Se movió incómodo y su silla rozó contra el filo del hogar haciendo caer un pequeño trozo de piedra labrada que se apoyaba contra la chimenea. Lowell se agachó y cogió el fragmento de urna, limpiándolo con la palma de la mano. Y luego se sentó sosteniéndolo.
La pregunta que Ballater se veía forzado a hacer subrayaba su propio fracaso y le salió bruscamente.
—Sé que ha sido amiga suya… Quizás ha hablado libremente con usted. ¿Podría usted aclarar por qué se ha tenido que marchar ahora de repente? ¿Tiene alguna clase de problema?

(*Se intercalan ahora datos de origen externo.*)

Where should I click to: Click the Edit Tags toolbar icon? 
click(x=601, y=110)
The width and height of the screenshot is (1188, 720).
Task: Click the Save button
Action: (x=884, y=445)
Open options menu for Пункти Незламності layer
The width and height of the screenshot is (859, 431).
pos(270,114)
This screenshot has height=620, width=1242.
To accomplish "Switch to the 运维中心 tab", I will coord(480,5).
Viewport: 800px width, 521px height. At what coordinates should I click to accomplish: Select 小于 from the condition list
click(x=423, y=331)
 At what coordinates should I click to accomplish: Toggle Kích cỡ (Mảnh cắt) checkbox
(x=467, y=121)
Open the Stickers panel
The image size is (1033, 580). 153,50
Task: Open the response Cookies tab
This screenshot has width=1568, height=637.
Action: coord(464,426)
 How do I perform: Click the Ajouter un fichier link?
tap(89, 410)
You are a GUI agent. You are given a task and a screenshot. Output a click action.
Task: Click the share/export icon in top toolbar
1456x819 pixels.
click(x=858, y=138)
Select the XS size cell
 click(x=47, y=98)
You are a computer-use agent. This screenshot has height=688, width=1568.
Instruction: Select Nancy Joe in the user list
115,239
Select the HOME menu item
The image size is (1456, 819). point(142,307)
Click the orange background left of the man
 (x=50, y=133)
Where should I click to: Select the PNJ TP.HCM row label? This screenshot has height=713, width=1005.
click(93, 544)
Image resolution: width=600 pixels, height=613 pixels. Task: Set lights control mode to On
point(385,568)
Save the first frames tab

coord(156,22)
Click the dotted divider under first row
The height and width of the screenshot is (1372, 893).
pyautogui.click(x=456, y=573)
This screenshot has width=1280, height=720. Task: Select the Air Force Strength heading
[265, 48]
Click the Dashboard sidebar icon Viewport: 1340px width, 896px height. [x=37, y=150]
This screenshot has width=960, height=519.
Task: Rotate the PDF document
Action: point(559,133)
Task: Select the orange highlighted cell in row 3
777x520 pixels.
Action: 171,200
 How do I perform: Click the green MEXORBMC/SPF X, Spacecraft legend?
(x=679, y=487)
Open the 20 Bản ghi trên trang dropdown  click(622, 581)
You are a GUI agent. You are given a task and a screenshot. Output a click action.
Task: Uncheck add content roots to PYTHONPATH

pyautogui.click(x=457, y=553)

«Problema» era el eufemismo de Ballater para el embarazo. Esperaba que Marshall lo entendiera.
Lowell lo entendió.
Recordó la noche que Rose había gritado en su sueño algo sobre un niño. Se había sentado en la cama, aterrada por la pesadilla, llorando. Había intentado sostenerla, consolarla, pero ella le había apartado. Él no había tomado precauciones durante sus relaciones, pero ella le había asegurado que lo tenía controlado. Podía haber olvidado protegerse. Podría llevar un hijo suyo. Sintió a la vez culpabilidad y júbilo.
Ballater vio la expresión de Marshall e imaginó la conclusión a la que había llegado. Contuvo su cólera. Quizás era la conclusión errónea. Esperó que respondiera y cuando fue evidente que no podía, el viejo dijo lo que esperaba que fuese cierto.
—Es posible que se haya ido con el joven estudiante de agricultura, Farrel, que estuvo aquí recientemente. Tenían una cálida amistad.
Si Farrel la había metido en problemas, era con mucho la alternativa menos preocupante.
Lowell miró brevemente hacia el abismo y luego resueltamente cerró los ojos. Si Rose estaba embarazada, el niño era suyo. Cuando volviese, y seguramente volvería pronto, necesitaría que la tranquilizaran y mucha ternura. También necesitaría dinero y la estabilidad de la que hablaba el viejo. No podía darle ninguna de las dos cosas. Pero debería hacerlo. De alguna forma. La oferta del viejo de comprar la casa era tentadora, unos cuantos miles de libras podrían encontrar un uso inmediato, pero era una oferta que no podía aceptar. El dinero tendría que venir de otra fuente. Aquél era el lugar de Rose, y el suyo.
Intentó mantener el tono de su voz.
—Lo siento, me temo que no le puedo decir nada. No sé adónde ha ido Rose. Si sabe usted de ella, le estaría muy agradecido que me lo hiciese saber.
Ballater se puso en pie para despedirse. Se sentía muy cansado, muy consciente de su edad y de su incapacidad. La entrevista no había hecho más que aumentar su aversión por el músico. No tenía obligación de decirle nada.
—Gracias por compartir mi preocupación —le dijo con voz apagada. La respuesta podía no ser de compromiso, pero su mirada era decididamente fría.